All API requests require authentication using an API key. Include your key in the X-API-Key header: 
curl "https://kodostatus.com/api/v1/incidents" \
  -H "X-API-Key: your_api_key_here"

Getting Your API Key

  1. Log in to your Dashboard
  2. Navigate to Settings > API
  3. Click Generate API Key
  4. Copy and securely store your key
API keys grant full access to your organization. Keep them secret and never commit them to version control.

Scoped API Keys

For fine-grained access control, create scoped API keys with specific permissions.
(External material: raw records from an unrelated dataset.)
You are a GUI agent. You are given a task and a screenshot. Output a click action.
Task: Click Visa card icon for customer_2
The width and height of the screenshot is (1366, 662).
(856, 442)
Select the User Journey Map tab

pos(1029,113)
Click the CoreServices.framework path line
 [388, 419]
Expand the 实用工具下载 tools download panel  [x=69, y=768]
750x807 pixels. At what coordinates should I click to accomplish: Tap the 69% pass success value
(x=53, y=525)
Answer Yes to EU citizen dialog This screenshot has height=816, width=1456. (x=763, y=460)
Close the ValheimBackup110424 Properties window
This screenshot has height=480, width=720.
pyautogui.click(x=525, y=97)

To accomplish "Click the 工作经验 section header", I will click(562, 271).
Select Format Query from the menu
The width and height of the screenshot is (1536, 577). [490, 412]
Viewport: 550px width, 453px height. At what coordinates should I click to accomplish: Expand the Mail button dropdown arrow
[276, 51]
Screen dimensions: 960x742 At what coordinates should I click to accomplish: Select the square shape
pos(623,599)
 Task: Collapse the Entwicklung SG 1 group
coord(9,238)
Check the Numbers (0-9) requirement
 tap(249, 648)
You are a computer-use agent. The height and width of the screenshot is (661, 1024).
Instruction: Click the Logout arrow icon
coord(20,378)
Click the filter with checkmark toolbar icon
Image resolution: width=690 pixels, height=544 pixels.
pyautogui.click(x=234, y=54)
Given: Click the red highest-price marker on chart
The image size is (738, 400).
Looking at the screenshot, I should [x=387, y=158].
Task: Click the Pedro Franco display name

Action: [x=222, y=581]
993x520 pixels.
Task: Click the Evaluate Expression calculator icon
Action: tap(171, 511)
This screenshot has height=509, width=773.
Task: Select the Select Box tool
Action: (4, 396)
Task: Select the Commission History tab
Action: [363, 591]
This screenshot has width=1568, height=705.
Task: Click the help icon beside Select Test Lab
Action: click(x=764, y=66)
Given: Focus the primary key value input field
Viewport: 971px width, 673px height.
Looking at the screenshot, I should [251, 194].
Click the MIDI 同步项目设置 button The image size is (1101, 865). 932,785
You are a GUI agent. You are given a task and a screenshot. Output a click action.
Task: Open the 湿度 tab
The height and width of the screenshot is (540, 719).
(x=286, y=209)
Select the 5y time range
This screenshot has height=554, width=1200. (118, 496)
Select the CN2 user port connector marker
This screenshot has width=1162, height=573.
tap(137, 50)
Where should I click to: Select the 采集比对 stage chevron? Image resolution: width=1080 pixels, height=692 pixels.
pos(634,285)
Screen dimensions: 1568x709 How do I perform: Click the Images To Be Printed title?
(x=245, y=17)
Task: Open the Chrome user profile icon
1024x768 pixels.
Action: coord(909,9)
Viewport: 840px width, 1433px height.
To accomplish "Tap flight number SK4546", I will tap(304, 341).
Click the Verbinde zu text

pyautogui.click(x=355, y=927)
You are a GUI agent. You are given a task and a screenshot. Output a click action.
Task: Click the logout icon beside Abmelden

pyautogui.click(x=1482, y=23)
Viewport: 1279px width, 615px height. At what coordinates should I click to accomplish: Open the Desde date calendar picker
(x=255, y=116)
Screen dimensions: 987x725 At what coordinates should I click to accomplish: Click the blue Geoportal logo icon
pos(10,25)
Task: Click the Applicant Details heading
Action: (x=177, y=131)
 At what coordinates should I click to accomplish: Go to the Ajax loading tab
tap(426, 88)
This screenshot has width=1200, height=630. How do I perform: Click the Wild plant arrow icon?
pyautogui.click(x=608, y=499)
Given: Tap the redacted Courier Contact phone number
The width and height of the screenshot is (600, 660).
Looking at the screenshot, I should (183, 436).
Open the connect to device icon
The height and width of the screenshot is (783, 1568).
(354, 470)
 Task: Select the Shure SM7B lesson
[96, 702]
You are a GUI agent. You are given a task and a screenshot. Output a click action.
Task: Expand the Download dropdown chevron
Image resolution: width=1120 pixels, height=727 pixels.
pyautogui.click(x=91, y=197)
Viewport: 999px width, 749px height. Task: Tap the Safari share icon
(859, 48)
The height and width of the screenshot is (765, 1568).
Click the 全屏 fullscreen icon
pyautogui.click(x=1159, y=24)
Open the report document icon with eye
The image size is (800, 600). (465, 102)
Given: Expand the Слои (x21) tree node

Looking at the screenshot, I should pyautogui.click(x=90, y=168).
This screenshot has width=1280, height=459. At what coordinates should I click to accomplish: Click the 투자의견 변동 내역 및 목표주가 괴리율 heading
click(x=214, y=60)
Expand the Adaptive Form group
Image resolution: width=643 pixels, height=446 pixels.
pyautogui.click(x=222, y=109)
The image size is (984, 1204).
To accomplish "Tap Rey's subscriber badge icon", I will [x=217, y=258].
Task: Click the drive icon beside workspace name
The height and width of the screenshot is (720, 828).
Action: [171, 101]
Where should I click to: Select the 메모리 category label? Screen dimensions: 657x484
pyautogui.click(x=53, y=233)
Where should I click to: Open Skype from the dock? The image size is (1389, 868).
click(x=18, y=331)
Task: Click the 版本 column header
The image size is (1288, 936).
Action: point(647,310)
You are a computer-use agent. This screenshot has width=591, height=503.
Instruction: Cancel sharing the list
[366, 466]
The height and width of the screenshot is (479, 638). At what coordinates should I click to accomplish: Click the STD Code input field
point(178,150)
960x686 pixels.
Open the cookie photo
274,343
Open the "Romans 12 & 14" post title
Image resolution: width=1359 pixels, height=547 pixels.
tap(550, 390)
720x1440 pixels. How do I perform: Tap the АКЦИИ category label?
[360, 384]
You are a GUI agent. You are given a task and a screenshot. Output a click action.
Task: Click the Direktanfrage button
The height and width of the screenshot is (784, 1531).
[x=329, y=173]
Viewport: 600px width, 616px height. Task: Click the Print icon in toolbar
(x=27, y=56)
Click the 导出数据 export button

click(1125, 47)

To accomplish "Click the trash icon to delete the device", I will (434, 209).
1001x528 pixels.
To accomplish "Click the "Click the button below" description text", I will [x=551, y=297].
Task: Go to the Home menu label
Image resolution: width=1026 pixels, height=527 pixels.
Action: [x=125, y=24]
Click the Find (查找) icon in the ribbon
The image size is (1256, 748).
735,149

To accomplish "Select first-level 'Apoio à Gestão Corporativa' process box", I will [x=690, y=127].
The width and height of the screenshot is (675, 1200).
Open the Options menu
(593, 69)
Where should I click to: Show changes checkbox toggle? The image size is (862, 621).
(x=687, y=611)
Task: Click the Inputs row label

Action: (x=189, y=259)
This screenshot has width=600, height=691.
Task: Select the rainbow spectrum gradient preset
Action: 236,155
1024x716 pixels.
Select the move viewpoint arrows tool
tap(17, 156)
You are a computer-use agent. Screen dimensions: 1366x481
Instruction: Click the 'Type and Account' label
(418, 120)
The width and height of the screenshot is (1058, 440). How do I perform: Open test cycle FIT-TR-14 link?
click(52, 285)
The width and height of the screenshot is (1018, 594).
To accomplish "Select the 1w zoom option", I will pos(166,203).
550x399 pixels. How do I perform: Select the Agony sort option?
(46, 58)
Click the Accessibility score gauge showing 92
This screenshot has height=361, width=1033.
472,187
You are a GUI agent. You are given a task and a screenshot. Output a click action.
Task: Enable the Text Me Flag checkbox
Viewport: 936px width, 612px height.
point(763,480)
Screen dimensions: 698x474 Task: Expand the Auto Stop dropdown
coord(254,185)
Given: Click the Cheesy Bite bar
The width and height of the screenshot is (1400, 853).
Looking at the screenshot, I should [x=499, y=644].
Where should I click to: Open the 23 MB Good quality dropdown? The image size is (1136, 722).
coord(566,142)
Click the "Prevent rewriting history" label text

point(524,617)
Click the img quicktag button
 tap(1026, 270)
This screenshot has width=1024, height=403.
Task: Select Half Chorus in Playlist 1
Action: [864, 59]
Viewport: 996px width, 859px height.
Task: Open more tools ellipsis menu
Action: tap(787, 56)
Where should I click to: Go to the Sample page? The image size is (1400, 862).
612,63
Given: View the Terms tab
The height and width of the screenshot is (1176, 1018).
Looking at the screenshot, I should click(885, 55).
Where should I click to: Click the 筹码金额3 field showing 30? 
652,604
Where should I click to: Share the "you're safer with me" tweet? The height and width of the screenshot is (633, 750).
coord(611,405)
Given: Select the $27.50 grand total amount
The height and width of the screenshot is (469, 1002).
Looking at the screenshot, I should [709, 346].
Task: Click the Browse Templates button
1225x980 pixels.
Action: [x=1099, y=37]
This is recommended for CI/CD pipelines, integrations, and service accounts.
  1. Go to Settings > API Keys in your dashboard
  2. Click Create Key
  3. Name your key and select the required scopes
  4. Optionally set an expiry date
  5. Copy the key immediately — it won’t be shown again

Available Scopes

ScopeDescription
*:*Full access (default)
incidents:readList and view incidents
incidents:writeCreate, update, delete incidents
services:readList and view services
services:writeCreate, update, delete services
status_pages:readList and view status pages
status_pages:writeManage status pages and designs
monitors:readView uptime, SSL, and domain monitors
monitors:writeManage monitors
maintenance:readView maintenance windows
maintenance:writeManage maintenance windows
notifications:readView notification channels and webhooks
notifications:writeManage channels and webhooks
config:readRead organization configuration
config:writeUpdate configuration
heartbeat:writeSend heartbeat pings
metrics:writePush metrics data
workflows:writeTrigger workflows
audit_log:readRead the audit log

Scope Enforcement

When a scoped key attempts an action it doesn’t have permission for, the API returns: 
{
  "error": "Insufficient scope: incidents:write required"
}
Legacy API keys (from Settings > API) retain full *:* access for backwards compatibility.

Environment Variables

We recommend storing your API key in environment variables: 
# .env
KODO_API_KEY="your_api_key_here"

Rate Limits

EndpointLimit
Standard endpoints1,000 requests/minute
Heartbeat endpoint10,000 requests/minute
Beacon endpointNo limit
Rate limit headers are included in all responses: 
X-RateLimit-Limit: 1000
X-RateLimit-Remaining: 999
X-RateLimit-Reset: 1704844800

Endpoints Outside /api/v1

Some endpoints live at /api/ instead of /api/v1/ and use their own authentication:
  • POST /api/heartbeat/:monitorId - Send heartbeat pings (API key in header)
  • GET /api/heartbeat/:monitorId - Check heartbeat status (API key in header)
  • POST /api/beacon - Report client-side events (beacon public key in body)
  • POST /api/metrics/ingest - Push metrics (API key in header)
All of these endpoints require authentication via the X-API-Key header or Authorization: Bearer header, except the beacon endpoint which uses a beacon public key (bpk_...) in the request body.